Ainsi, en polonais, où l’arobase est appelée « singe », la voix robotisée a lu l’adresse de courriel ainsi : « jen singe gmail point com »; en tchèque, « jen collation de harengs marinés roulés gmail point com »; en hongrois, « jen ver gmail point com ». Les versions en suédois et en russe ont également préservé leurs idiomes respectifs. Toutefois, le finnois, le néerlandais et l’hébreu ont été rendus par le at anglais. Si les habitants de ces régions continuent d’utiliser un terme local, celui-ci semble avoir disparu aux yeux des internautes dans Google. Je n’en suis pas moins convaincue que la fameuse arobase a donné naissance à un zoo fantaisiste qui nous fera sourire pendant bien des années encore. De notre point de vue, il n’y a que le traducteur humain qui puisse capter et bien transférer ces subtilités régionales. C’est la raison pour laquelle Scriptis a recours à des professionnels de la traduction marketing qui connaissent bien la culture locale.

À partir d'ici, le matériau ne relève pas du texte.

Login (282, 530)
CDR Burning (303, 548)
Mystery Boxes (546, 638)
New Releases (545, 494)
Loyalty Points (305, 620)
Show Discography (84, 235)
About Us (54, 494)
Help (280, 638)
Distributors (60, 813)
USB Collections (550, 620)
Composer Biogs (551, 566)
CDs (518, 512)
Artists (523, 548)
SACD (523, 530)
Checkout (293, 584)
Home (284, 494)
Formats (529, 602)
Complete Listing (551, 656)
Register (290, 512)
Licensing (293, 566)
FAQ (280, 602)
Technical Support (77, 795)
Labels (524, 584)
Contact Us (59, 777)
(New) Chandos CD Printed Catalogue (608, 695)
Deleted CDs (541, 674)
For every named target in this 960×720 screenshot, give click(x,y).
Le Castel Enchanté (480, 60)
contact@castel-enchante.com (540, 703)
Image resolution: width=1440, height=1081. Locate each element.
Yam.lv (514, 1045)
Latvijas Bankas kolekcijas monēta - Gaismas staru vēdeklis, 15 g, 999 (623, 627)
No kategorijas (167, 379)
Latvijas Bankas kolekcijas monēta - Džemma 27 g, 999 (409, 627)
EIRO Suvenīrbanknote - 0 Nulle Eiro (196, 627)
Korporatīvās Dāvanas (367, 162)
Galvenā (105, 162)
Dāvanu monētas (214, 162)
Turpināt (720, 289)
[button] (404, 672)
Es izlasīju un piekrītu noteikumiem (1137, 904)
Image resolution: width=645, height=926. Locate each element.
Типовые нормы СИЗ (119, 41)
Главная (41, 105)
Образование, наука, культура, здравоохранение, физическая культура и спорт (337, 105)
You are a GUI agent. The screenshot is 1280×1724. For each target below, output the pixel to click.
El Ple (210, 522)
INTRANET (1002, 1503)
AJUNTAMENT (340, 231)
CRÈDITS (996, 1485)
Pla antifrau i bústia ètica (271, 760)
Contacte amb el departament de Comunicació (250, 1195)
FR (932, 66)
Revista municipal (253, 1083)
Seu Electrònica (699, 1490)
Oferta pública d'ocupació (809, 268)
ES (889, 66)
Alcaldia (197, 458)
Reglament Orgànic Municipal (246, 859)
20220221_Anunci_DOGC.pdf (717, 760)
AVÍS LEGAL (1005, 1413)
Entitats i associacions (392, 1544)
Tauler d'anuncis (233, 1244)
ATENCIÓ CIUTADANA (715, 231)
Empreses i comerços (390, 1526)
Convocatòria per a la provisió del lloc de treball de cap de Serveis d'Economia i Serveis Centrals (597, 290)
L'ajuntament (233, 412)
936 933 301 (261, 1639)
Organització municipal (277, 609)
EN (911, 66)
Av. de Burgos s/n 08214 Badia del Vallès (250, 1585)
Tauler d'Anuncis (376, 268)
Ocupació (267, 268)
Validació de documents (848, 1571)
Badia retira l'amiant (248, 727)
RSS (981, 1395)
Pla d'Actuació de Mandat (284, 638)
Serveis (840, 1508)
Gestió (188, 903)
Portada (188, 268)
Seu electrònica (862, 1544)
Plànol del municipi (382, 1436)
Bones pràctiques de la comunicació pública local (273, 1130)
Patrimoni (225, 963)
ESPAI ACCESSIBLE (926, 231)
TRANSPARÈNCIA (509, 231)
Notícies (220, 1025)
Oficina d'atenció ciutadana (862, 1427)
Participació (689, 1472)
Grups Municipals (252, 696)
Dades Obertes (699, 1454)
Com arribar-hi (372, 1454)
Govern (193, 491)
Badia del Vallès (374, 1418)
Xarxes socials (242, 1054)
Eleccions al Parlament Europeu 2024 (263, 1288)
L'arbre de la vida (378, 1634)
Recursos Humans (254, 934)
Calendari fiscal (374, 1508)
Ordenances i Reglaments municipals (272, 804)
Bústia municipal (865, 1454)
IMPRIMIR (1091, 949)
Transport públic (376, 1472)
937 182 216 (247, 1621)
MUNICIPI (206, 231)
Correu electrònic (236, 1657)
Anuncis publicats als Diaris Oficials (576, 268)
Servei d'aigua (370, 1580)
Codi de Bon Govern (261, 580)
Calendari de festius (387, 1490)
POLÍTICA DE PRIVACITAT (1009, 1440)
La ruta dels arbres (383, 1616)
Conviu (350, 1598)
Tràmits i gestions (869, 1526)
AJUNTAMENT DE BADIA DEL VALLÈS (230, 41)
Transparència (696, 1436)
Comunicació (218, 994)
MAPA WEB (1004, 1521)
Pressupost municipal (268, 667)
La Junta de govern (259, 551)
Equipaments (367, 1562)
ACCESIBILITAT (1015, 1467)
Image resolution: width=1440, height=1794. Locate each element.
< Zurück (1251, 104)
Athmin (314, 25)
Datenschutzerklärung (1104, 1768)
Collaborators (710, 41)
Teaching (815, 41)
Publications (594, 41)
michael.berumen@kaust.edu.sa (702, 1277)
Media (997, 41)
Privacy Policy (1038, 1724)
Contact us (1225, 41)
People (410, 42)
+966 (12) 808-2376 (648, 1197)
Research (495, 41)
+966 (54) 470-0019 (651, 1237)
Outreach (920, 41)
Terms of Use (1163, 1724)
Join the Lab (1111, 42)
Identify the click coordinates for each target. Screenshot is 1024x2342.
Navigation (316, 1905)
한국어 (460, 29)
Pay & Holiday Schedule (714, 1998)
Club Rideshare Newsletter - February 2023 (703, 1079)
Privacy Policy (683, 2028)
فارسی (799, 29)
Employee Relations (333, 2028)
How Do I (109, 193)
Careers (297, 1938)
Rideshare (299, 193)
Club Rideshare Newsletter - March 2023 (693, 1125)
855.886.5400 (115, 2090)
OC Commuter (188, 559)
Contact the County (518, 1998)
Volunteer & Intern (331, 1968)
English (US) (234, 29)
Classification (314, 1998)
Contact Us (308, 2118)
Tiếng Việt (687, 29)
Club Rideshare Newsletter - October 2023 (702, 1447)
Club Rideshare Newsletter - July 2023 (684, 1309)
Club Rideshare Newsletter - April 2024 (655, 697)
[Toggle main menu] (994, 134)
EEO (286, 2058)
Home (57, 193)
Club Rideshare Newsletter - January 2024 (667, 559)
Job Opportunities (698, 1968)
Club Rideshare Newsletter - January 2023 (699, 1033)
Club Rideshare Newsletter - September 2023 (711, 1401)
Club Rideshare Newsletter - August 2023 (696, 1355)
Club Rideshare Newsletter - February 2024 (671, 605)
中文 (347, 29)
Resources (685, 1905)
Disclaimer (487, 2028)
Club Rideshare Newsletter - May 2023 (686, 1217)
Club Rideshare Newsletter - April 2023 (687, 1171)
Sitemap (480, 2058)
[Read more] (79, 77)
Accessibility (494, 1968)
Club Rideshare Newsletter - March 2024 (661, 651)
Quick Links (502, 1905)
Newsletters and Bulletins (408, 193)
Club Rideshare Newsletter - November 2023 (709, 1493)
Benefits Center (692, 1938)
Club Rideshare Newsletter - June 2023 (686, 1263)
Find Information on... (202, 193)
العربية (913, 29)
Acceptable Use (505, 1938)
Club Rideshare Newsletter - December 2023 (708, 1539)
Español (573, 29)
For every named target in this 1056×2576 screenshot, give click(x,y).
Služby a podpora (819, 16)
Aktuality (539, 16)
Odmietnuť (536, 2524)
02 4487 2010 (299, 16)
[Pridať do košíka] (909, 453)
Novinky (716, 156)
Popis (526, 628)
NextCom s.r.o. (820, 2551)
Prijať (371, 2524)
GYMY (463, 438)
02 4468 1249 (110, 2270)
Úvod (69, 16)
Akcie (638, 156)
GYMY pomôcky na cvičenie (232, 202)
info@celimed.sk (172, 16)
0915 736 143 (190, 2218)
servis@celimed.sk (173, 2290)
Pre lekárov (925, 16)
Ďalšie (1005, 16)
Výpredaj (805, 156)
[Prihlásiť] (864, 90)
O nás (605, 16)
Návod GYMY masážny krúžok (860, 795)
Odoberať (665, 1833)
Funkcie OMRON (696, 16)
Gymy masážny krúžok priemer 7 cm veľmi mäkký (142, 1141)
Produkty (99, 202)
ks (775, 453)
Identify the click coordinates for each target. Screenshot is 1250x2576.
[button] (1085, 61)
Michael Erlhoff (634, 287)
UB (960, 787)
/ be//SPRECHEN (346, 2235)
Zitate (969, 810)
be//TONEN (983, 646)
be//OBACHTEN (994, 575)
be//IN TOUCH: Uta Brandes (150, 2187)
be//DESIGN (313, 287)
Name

L’orgine des adresses de courriel

Comment le fameux a commercial est-il devenu un symbole universel dans les courriels? D’après le Smithsonian, c’est Ray Tomlinson, informaticien à BBN Technologies, qui le premier en a fait usage en 1970. Tomlinson travaillait à Arpanet, projet de recherche financé par le gouvernement et ancêtre de l’internet actuel. Pour envoyer un message d’un ordinateur à un autre, il lui fallait une « adresse » qui comprendrait le nom de l’utilisateur et le nom de son ordinateur. Il cherchait à relier les deux noms par un symbole utilisé rarement en programmation. Le choix du a commercial a presque été un coup de chance quand Tomlinson a remarqué le caractère @ au-dessus du « P » sur son téléscripteur modèle 33. « Je cherchais un symbole peu utilisé, (…) et il y avait peu de choix : un point d’exclamation, une virgule peut-être… J’aurais pu choisir le symbole = (égal), mais ça n’aurait pas eu grand sens. » Il a enfin opté pour le @, « ce qui a probablement évité à ce symbole de se voir effacé des claviers d’ordinateur comme ce fut le cas du symbole ¢ (cent) ».

Le premier courriel de l’histoire, envoyé par Tomlinson, n’a malheureusement pas été conservé. Nous n’avons donc pas de « Monsieur Watson, venez me voir, j’ai à vous parler » dans nos annales informatiques. Cela dit, d’après moi, ce premier courriel devait probablement se résumer à un seul mot : « test »! Il est assez rigolo quand même de penser que ce caractère bien tordu aurait pu un jour disparaître totalement de nos vies. Le sort en aura décidé tout autrement!